Using the data below, return the stretch from the line that contains "Instruction: Click the" through the line that contains "Task: Click callout marker number 3", both included, exactly as it stands and nothing beyond it.

Source records =>
┄┄┄┄┄┄┄┄┄┄

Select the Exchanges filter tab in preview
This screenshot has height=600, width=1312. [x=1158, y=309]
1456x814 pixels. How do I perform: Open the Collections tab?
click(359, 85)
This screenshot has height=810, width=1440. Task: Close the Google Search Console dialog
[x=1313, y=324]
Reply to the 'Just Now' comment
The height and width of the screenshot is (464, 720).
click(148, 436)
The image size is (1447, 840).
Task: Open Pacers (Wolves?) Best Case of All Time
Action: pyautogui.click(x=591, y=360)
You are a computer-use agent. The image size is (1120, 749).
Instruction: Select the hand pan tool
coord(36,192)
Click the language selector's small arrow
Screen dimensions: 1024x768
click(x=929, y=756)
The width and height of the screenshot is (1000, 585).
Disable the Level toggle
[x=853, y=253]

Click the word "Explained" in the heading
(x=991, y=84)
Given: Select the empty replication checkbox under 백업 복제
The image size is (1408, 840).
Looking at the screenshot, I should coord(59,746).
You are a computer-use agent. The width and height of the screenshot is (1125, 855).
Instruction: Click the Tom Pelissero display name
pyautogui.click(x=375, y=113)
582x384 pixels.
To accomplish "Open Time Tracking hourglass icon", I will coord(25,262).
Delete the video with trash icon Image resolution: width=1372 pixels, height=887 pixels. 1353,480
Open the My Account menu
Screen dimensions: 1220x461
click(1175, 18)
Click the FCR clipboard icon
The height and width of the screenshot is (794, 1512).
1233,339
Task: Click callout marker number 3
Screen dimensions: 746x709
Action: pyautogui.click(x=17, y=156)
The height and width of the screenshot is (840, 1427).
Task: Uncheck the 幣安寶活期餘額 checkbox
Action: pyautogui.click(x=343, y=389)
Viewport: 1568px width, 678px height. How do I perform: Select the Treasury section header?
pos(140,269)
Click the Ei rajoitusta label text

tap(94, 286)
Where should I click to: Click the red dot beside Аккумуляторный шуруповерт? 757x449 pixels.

┄┄┄┄┄┄┄┄┄┄

Result of this exercise =>
Instruction: Click the Tom Pelissero display name
pyautogui.click(x=375, y=113)
582x384 pixels.
To accomplish "Open Time Tracking hourglass icon", I will coord(25,262).
Delete the video with trash icon Image resolution: width=1372 pixels, height=887 pixels. 1353,480
Open the My Account menu
Screen dimensions: 1220x461
click(1175, 18)
Click the FCR clipboard icon
The height and width of the screenshot is (794, 1512).
1233,339
Task: Click callout marker number 3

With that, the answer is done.